Work instructions:
Working from the top of the records below, reproduce each line exactly, ending once you have written the line containing "Given: Select the JACKETS navigation item".

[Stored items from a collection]
***

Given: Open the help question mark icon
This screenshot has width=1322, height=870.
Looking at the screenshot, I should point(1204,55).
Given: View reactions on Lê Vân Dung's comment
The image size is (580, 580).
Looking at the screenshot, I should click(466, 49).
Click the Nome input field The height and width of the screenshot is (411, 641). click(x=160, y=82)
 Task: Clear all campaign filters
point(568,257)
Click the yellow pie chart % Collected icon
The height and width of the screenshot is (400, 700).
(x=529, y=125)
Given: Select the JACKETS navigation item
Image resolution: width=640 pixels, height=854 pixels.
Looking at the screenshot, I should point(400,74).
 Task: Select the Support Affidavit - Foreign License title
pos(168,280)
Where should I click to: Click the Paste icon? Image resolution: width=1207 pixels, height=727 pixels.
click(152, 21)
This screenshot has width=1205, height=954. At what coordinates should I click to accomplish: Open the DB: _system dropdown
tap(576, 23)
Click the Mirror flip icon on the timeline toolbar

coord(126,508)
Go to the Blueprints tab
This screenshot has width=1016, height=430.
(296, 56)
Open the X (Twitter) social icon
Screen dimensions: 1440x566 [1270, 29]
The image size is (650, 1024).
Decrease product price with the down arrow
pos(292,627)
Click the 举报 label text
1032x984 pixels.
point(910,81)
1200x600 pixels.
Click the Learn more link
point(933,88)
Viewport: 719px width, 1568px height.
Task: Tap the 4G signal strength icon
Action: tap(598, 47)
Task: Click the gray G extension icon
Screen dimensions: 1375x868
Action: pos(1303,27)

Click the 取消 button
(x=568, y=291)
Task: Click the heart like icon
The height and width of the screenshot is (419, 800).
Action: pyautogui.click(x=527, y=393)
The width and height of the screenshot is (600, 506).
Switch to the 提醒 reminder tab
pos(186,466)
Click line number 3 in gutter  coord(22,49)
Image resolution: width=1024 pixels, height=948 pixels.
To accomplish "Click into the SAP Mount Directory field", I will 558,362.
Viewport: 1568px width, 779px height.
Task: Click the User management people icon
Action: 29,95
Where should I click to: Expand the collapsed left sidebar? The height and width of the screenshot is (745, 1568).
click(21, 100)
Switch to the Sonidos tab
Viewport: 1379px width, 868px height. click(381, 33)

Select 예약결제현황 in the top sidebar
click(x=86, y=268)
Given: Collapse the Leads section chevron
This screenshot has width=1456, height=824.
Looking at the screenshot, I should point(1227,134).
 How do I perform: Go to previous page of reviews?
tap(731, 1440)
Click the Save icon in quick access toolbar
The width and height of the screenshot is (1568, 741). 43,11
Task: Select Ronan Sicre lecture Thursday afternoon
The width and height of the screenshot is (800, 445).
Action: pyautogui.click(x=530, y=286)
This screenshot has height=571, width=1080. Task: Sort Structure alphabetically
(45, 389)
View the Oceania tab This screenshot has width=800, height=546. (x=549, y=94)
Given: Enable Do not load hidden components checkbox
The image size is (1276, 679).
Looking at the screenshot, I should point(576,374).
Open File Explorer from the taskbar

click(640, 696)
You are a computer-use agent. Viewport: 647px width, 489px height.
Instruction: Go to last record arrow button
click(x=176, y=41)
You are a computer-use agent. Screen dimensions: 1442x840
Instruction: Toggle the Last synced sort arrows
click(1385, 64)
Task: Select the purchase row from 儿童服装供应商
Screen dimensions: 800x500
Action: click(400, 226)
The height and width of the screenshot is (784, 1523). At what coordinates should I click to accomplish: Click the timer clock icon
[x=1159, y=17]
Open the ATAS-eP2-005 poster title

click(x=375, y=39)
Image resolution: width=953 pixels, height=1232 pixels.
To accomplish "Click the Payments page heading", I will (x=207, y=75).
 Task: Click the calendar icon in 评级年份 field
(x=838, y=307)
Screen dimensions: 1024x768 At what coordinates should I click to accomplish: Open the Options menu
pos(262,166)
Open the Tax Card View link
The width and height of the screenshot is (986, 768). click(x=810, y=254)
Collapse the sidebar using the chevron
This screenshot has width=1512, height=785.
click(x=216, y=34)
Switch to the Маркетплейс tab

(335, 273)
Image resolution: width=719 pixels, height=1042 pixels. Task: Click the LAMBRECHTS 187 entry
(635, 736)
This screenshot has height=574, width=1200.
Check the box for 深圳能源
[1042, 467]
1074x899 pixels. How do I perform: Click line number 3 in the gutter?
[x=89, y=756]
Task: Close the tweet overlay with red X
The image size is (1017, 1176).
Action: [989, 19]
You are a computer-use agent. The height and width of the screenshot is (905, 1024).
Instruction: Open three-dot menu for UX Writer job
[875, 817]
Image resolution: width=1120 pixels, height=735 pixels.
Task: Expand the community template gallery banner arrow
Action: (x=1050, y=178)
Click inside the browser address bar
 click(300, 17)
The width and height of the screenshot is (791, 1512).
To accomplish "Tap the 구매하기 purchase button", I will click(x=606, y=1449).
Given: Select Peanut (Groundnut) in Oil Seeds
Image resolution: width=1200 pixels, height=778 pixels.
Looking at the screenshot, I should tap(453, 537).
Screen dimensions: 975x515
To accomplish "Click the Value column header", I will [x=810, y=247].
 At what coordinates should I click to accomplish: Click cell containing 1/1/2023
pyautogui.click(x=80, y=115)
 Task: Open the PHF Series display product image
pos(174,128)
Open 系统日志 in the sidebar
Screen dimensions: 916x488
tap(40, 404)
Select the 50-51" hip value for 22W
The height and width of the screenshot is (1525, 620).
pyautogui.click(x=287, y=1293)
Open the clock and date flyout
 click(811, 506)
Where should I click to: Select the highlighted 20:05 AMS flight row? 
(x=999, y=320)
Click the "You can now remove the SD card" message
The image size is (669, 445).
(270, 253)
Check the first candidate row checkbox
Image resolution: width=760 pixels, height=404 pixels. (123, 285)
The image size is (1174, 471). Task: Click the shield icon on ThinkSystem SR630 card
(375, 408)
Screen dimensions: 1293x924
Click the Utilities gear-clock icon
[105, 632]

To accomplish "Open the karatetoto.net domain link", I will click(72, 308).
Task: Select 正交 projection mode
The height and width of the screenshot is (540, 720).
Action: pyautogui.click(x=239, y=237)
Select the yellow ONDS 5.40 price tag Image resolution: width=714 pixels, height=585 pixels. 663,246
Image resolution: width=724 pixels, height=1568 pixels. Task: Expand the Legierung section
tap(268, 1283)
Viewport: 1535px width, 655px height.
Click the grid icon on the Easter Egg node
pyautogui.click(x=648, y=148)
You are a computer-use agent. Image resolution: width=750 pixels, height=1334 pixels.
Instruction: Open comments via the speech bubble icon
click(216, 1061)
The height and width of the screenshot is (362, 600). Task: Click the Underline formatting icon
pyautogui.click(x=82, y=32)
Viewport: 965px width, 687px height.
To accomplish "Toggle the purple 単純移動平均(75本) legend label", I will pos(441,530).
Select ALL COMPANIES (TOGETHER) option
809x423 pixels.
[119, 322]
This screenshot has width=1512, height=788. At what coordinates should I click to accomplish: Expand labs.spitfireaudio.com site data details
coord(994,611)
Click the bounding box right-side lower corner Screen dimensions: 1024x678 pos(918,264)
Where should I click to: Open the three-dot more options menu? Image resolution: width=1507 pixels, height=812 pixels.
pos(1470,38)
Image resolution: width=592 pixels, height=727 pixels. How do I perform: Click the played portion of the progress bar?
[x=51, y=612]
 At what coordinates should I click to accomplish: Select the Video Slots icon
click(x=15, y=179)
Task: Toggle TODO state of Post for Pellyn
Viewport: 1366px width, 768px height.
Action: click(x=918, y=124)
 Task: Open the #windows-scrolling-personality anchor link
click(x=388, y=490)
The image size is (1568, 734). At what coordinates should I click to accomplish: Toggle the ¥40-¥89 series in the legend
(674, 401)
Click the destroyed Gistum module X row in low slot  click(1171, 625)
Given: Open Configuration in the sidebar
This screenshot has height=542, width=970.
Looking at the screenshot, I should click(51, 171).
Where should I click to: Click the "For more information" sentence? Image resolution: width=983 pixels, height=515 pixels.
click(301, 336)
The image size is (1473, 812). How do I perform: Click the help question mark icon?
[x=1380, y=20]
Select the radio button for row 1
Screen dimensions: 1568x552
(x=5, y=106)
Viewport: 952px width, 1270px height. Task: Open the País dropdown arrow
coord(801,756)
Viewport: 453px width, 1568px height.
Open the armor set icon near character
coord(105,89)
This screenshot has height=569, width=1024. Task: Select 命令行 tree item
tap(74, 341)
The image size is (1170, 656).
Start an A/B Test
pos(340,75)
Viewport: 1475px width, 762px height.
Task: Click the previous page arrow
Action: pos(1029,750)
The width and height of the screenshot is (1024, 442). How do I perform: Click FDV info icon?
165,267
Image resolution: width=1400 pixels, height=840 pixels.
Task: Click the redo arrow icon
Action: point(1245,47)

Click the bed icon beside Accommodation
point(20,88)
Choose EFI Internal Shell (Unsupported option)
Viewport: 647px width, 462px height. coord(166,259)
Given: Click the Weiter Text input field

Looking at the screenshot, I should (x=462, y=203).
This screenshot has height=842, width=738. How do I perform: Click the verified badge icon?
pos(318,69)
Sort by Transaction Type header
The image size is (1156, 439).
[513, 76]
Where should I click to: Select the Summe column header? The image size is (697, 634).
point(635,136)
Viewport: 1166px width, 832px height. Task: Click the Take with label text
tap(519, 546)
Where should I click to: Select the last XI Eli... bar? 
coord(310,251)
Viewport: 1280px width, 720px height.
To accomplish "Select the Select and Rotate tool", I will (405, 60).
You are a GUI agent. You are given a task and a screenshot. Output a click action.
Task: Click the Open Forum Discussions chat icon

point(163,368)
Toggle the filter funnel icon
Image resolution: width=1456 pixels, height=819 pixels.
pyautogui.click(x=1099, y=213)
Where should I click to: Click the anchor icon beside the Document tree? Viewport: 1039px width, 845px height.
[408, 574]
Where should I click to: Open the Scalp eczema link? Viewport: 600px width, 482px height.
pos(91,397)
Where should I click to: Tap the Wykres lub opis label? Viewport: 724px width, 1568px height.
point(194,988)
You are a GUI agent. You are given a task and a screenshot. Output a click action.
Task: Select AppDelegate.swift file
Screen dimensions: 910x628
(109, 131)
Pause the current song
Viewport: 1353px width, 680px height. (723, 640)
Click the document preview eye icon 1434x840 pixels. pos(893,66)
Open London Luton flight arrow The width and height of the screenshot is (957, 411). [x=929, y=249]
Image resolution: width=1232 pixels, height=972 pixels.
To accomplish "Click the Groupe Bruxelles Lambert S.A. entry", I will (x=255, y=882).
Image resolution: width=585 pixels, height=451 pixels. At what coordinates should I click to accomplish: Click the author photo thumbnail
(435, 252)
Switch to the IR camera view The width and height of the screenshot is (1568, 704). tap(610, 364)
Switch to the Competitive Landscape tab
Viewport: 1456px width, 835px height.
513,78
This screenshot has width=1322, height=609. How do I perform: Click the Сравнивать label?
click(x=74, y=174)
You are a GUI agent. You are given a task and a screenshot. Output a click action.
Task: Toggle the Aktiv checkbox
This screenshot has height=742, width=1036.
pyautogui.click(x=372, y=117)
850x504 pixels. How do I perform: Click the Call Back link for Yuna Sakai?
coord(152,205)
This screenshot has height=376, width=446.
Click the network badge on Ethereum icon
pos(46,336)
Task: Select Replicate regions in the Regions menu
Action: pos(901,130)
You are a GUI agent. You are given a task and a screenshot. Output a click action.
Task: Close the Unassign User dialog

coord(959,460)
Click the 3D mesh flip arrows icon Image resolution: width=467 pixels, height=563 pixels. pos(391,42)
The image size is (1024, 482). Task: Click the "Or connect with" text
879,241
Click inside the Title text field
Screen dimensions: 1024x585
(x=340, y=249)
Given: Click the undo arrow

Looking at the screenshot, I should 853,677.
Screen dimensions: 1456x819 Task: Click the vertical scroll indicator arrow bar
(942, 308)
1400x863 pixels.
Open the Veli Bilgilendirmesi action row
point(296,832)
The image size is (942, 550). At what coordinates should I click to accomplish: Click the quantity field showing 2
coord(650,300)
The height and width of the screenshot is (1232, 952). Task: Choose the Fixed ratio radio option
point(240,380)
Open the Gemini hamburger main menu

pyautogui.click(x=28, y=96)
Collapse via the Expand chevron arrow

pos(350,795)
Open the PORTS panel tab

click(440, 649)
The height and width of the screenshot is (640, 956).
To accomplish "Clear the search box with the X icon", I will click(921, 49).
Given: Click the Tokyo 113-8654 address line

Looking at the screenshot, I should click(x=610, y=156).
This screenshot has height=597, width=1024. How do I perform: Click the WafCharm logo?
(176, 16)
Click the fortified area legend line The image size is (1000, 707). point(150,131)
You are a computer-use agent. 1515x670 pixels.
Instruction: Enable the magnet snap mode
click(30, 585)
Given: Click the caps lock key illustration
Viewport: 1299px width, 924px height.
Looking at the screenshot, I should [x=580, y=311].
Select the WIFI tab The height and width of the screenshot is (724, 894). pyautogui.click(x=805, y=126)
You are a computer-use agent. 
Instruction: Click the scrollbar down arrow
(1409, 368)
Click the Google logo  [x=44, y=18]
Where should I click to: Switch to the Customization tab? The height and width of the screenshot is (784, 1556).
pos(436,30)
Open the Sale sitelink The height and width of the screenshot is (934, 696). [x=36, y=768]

***

Solution below:
Given: Open the help question mark icon
This screenshot has width=1322, height=870.
Looking at the screenshot, I should point(1204,55).
Given: View reactions on Lê Vân Dung's comment
The image size is (580, 580).
Looking at the screenshot, I should click(466, 49).
Click the Nome input field The height and width of the screenshot is (411, 641). click(x=160, y=82)
 Task: Clear all campaign filters
point(568,257)
Click the yellow pie chart % Collected icon
The height and width of the screenshot is (400, 700).
(x=529, y=125)
Given: Select the JACKETS navigation item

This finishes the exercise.